Reading passage:
▬▬▬▬▬▬
I clicked on the hyperlink at the very end of the second-to-last bullet. The hyperlink there is displayed as "More about high-risk images" and it points to "Wikipedia talk:Cascade-protected items#About high-risk images".

It does not seem to be working as intended!

Is it me? or ... Is this a classic case of link rot ... ?

It was supposed to take me ("as advertised") to "Wikipedia talk:Cascade-protected items#About high-risk images"; however, (probably because that "#fragment" suffix points to a label or place [or a thing] that used to exist, but has had its spelling changed slightly [...or, has itself been moved or deleted, or something]) now that "#fragment" suffix "#About high-risk images" does not seem to work any more! It took me to the very TOP of the "Wikipedia talk:Cascade-protected items" page ... because apparently the label or place [or thing] that used to exist, and that was called "#About high-risk images" ... either is now spelled differently, or else, it does not exist any more (or it has been moved, or ... something).

I think I know how to fix the problem

I did find a place called "Wikipedia talk:Cascade-protected items#High-risk images" ... and, IMHO, that is probably what the (now "partially" broken) hyperlink should be pointing to.

The reason why I include the word "partially" ... as in, << (now "partially" broken) >> is because the hyperlink in question does work OK ... except for the "#fragment" suffix portion of it.

I think that it is taking me to the correct PAGE on Wikipedia -- namely the "Wikipedia talk:Cascade-protected items" page; it is just taking me to the TOP of that page, because there is no place (or "label" or "thing") called "#About high-risk images" on that page.

But, since there IS a place (actually I think it is a section -- a thing whose name is surrounded by double equal signs, ... in the wikitext) called "#High-risk images" on that page, IMHO it would be better, for the hyperlink in question to point to THAT instead! (right?)

Thanks for your patience

... [partly] since, ... maybe I could have just edited the page, without writing all of this "Talk:" stuff, on this "Talk:" page.

Any comments? --Mike Schwartz (talk) 06:21, 26 September 2017 (UTC)[reply]

Reference[s]

  1. ^ (or whatever they call the "destination" character string [it is part of a URL] in one of those "abbreviated" Wikitext hyperlinks)
▬▬▬▬▬▬
In the talk-page comment about the broken link, transcribe the passage from "I clicked on" up to and including "link rot ... ?". The items bear no relation to the talk-page comment about the broken link.

Items excerpted from a collection:
▬▬▬▬▬▬
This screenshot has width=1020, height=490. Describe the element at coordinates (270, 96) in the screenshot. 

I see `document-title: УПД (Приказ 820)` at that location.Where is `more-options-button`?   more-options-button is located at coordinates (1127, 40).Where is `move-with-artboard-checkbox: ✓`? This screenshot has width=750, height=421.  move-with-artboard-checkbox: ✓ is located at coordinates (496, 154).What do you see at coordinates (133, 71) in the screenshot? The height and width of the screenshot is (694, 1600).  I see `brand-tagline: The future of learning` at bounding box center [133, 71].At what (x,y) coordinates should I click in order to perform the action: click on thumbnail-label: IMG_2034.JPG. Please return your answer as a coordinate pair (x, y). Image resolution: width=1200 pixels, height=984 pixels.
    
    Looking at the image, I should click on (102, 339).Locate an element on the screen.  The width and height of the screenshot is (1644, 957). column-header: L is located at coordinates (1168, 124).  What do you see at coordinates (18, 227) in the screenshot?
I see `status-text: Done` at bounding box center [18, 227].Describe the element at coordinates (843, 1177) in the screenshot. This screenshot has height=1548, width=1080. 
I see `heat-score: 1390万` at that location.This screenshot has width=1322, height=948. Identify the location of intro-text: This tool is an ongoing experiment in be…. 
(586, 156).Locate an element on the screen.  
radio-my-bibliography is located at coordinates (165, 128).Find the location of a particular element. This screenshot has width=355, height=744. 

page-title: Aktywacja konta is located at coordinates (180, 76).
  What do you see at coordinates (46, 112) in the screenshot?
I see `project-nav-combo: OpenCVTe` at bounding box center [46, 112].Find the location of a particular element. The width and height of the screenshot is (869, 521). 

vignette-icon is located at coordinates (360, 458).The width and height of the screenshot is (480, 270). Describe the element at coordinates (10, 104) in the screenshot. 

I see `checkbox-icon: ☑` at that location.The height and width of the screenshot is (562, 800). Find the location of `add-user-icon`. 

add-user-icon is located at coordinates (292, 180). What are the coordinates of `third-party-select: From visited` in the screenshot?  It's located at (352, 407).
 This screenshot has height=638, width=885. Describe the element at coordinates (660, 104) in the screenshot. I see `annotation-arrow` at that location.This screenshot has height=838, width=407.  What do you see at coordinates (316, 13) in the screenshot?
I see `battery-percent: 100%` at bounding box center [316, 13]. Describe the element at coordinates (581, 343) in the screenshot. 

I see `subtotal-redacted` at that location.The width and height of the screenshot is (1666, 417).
▬▬▬▬▬▬
Exercise solution:
I clicked on the hyperlink at the very end of the second-to-last bullet. The hyperlink there is displayed as "More about high-risk images" and it points to "Wikipedia talk:Cascade-protected items#About high-risk images".

It does not seem to be working as intended!

Is it me? or ... Is this a classic case of link rot ... ?